Since cos^2(x)=1-sin^2(x) then (n-1)int sin^(n-2)(x)cos^2(x)dx=(n-1)int sin^(n-2)(x)(1-sin^2(x))dx=

=(n-1)int sin^(n-2)(x)dx-(n-1)int sin^(n-2)sin^2(x)dx=

=(n-1)int sin^(n-2)(x)dx-(n-1)int sin^n(x)dx.

Therefore,

int sin^n(x)dx=-cos(x)sin^(n-1)(x)+(n-1)int sin^(n-2)(x)dx-(n-1) int sin^n(x)dx .

This is an equation with unknown variable int sin^n(x)dx.

It can be rewritten as n int sin^n(x)dx=-cos(x)sin^(n-1)(x)+(n-1)int sin^(n-2)(x)dx.

So, finally we have that int sin^n(x)dx=-1/n cos(x)sin^(n-1)(x)+(n-1)/n int sin^(n-2)(x)dx.

Last question in this section is how to calculate definite integrals with the help of integration by parts. In fact it is very easy, just combine integration by parts with Newton-Leibniz formula: int_a^b udv=uv|_a^b-int_a^b vdu.

Example 6. Calculate int_0^1 tan^(-1)(x)dx.

Let u=tan^(-1)(x) and dv=dx then du=(tan^(-1)(x))'dx=1/(x^2+1)dx and v=int dx=x.

So, int_0^1 tan^(-1)(x)dx=xtan^(-1)(x)|_0^1-int_0^1 x/(x^2+1)dx=

=(1*tan^(-1)(1)-0*tan^(-1)(0))-int_0^1 x/(x^2+1)dx=pi/4-int_0^1 x/(x^2+1)dx.
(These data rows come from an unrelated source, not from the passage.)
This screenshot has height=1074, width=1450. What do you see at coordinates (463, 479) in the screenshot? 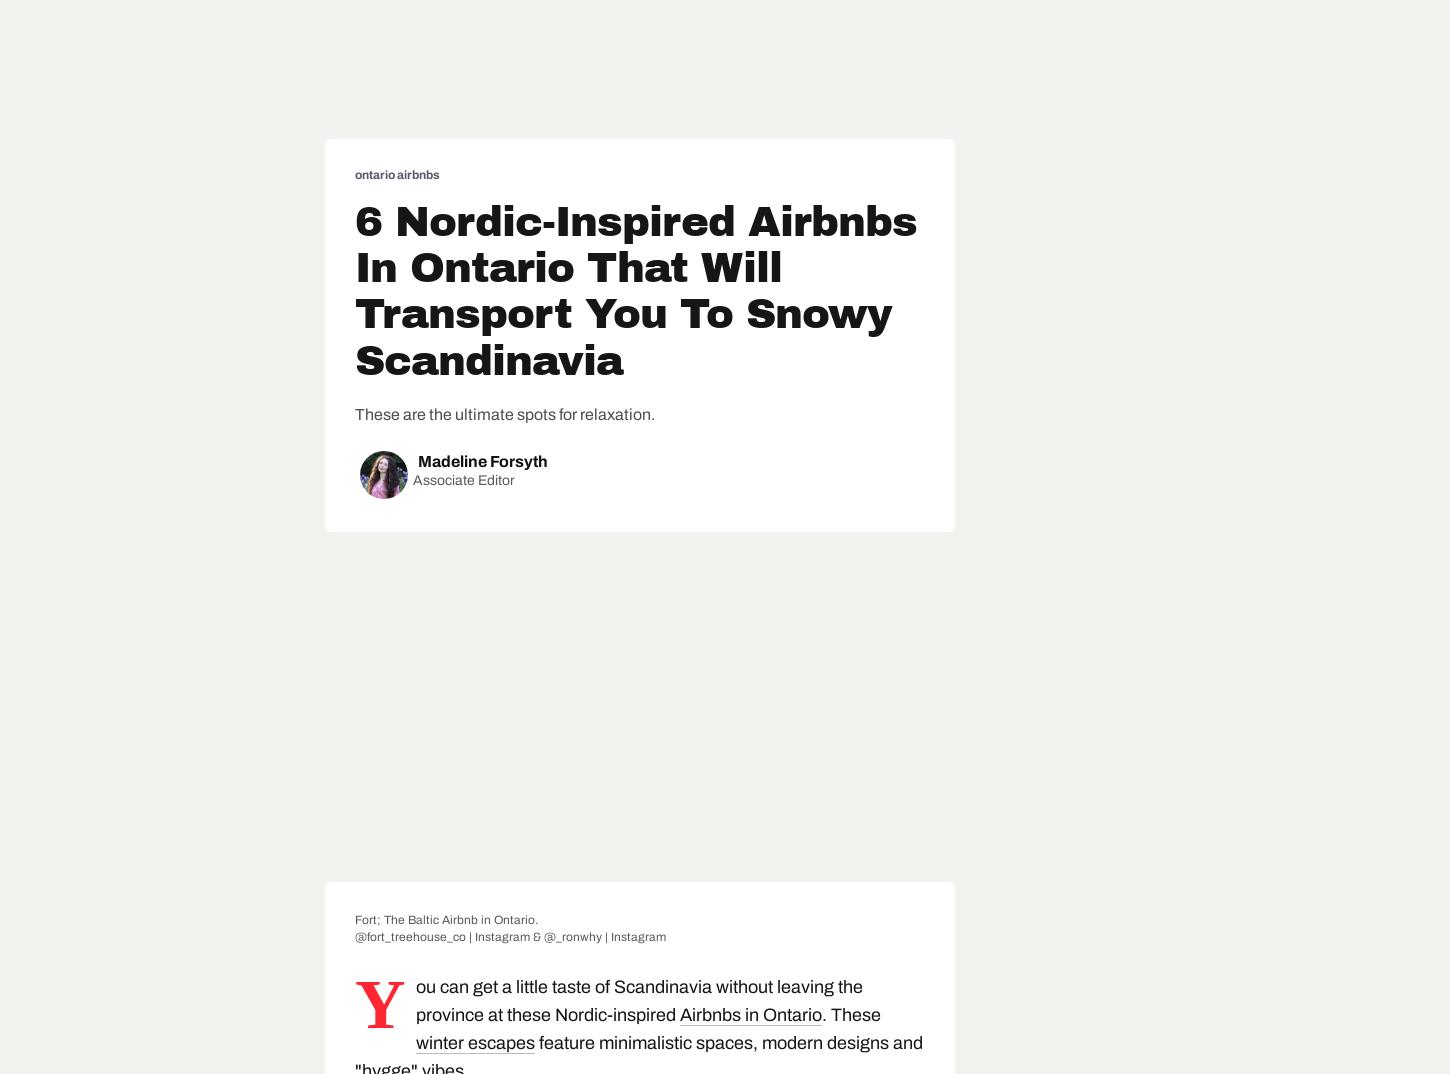
I see `'Associate Editor'` at bounding box center [463, 479].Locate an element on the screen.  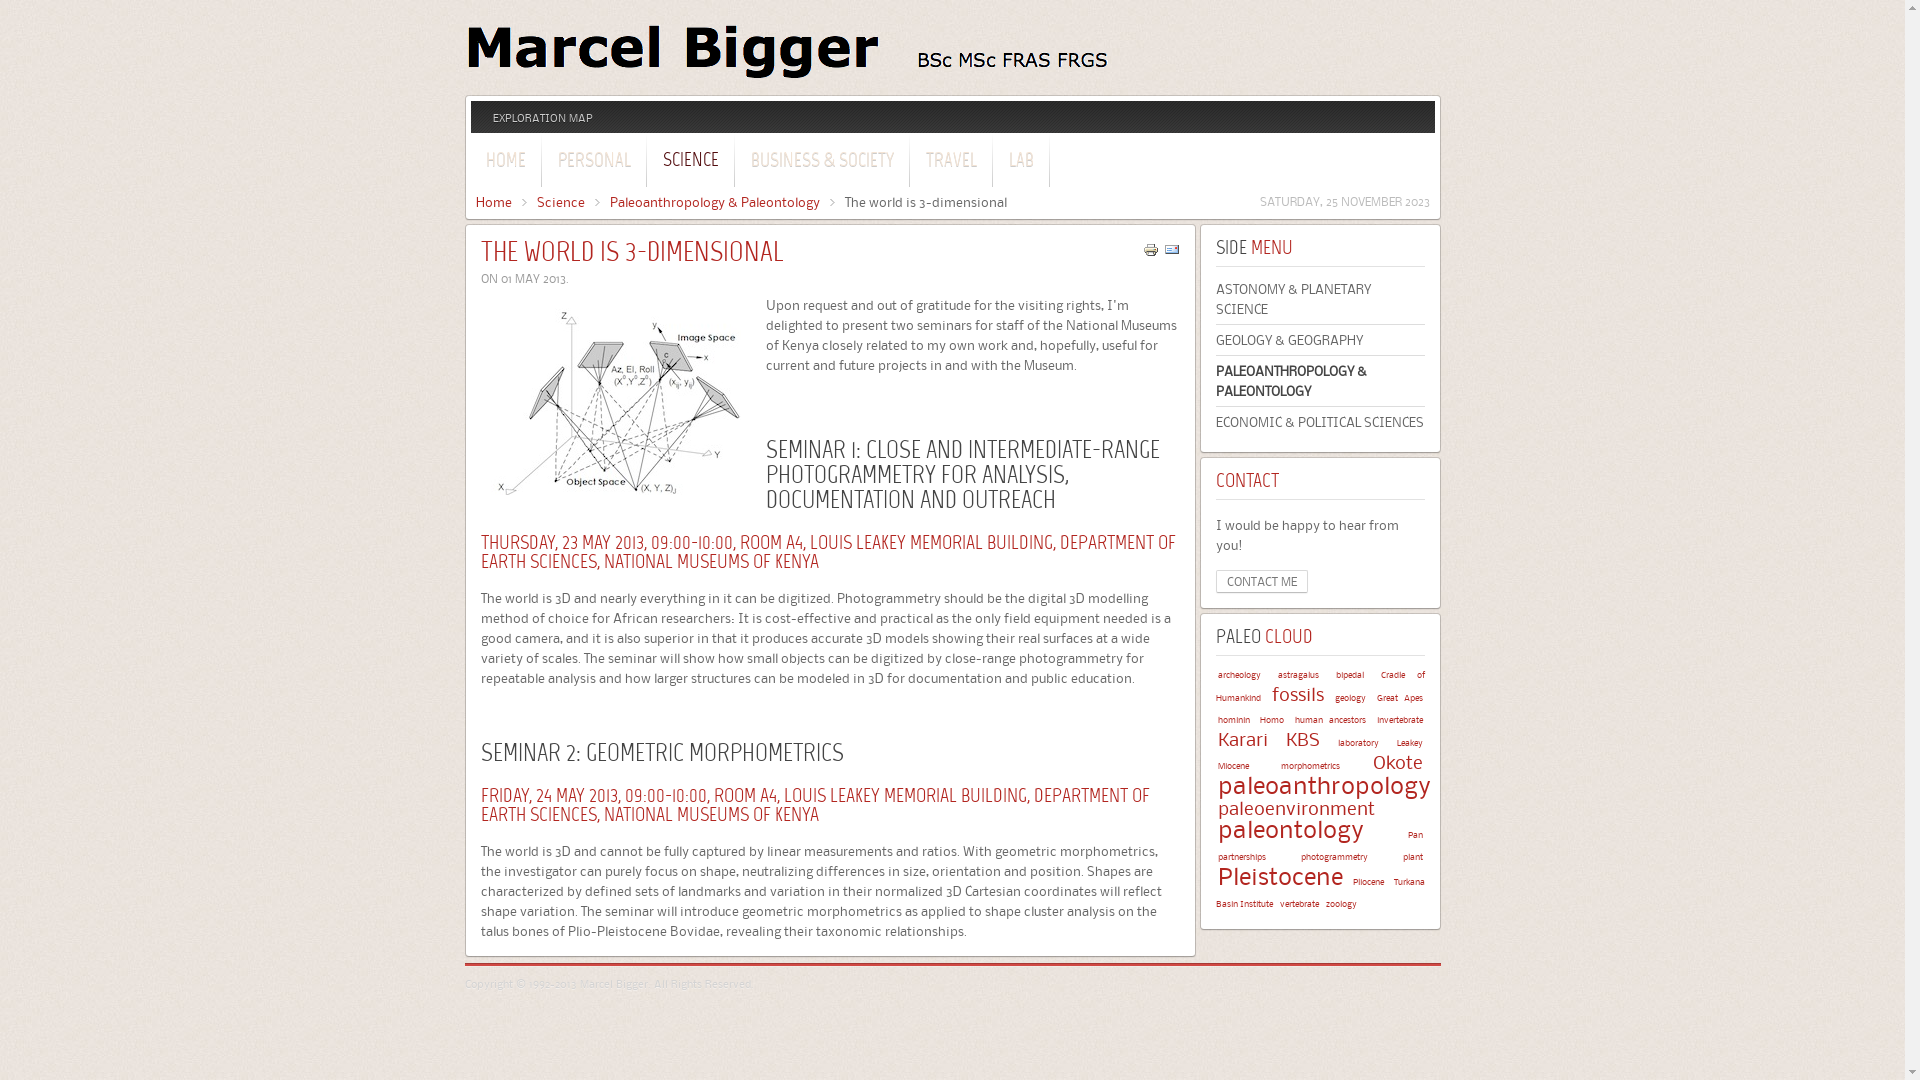
'BUSINESS & SOCIETY' is located at coordinates (734, 157).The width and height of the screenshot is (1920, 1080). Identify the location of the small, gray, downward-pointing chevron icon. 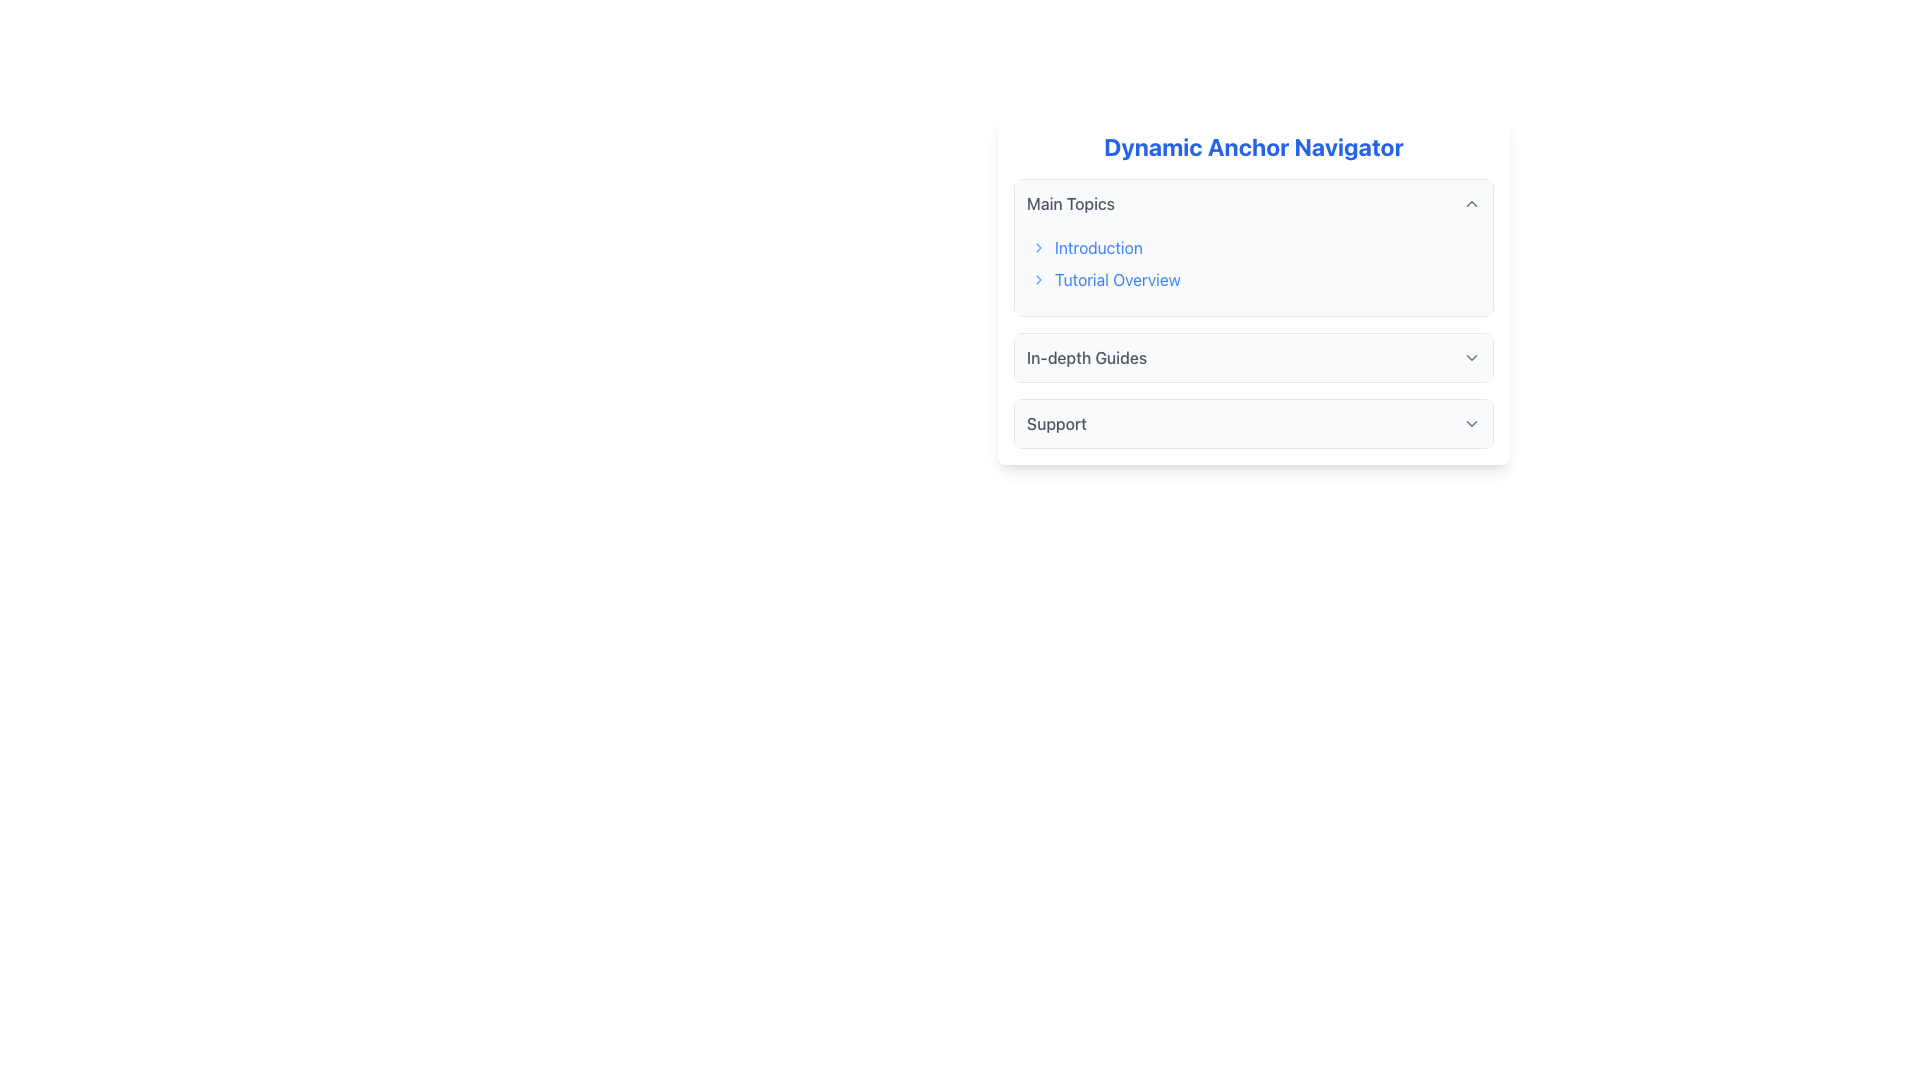
(1472, 357).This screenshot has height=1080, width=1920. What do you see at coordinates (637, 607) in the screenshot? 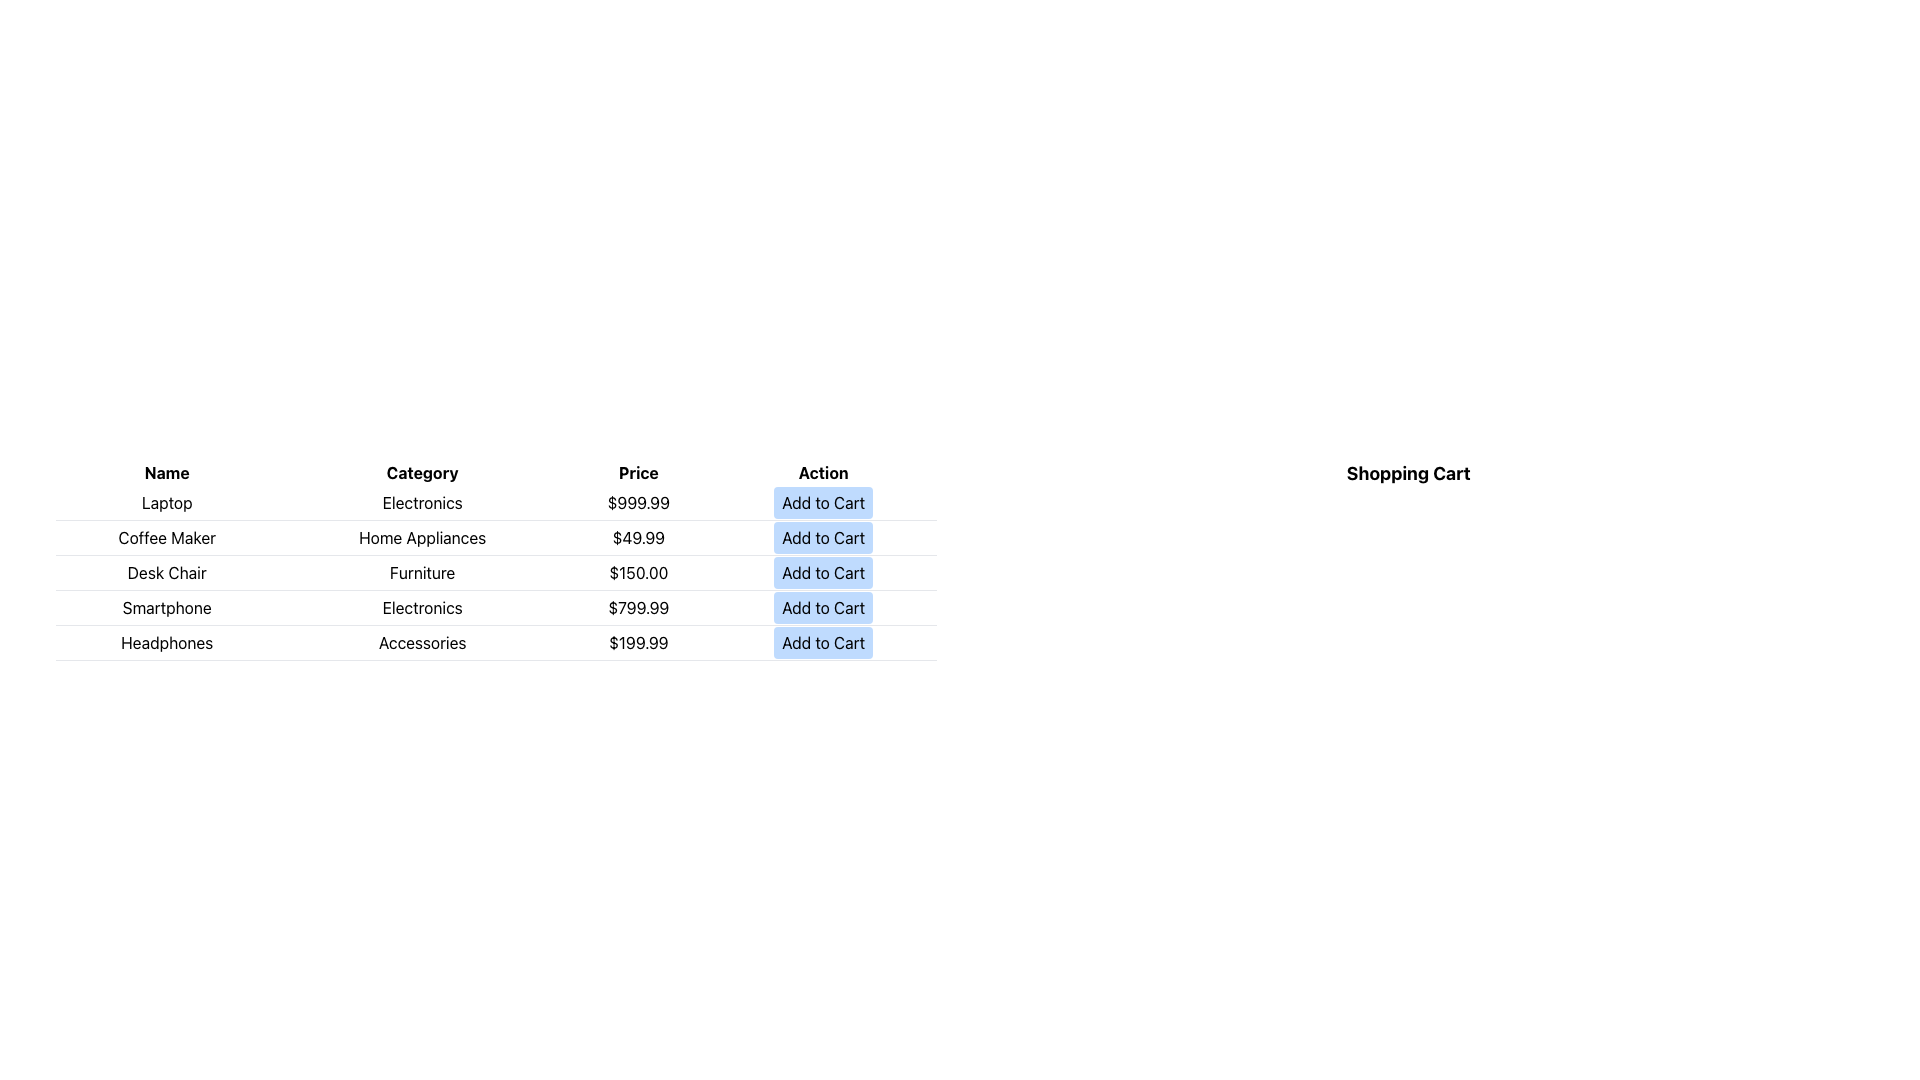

To calculate int_0^1 x/(x^2+1)dx we use Substitution Rule: let t=x^2+1 then dt=(x^2+1)'dx=2xdx or xdx=1/2 dt.

Since x is changing from 0 to 1 then t is changing from 2*0=0 to 2*1=2.

So, int_0^1 x/(x^2+1)dx=int_1^2 1/t 1/2 dt=1/2 [ln|t|]_1^2=1/2(ln(2)-ln(1))=

=1/2(ln(2)-0)=1/2 ln(2).

Finally we have that int_0^1 tan^(-1)(x)=pi/4-int_0^1 x/(x^2+1)dx=pi/4-1/2ln(2).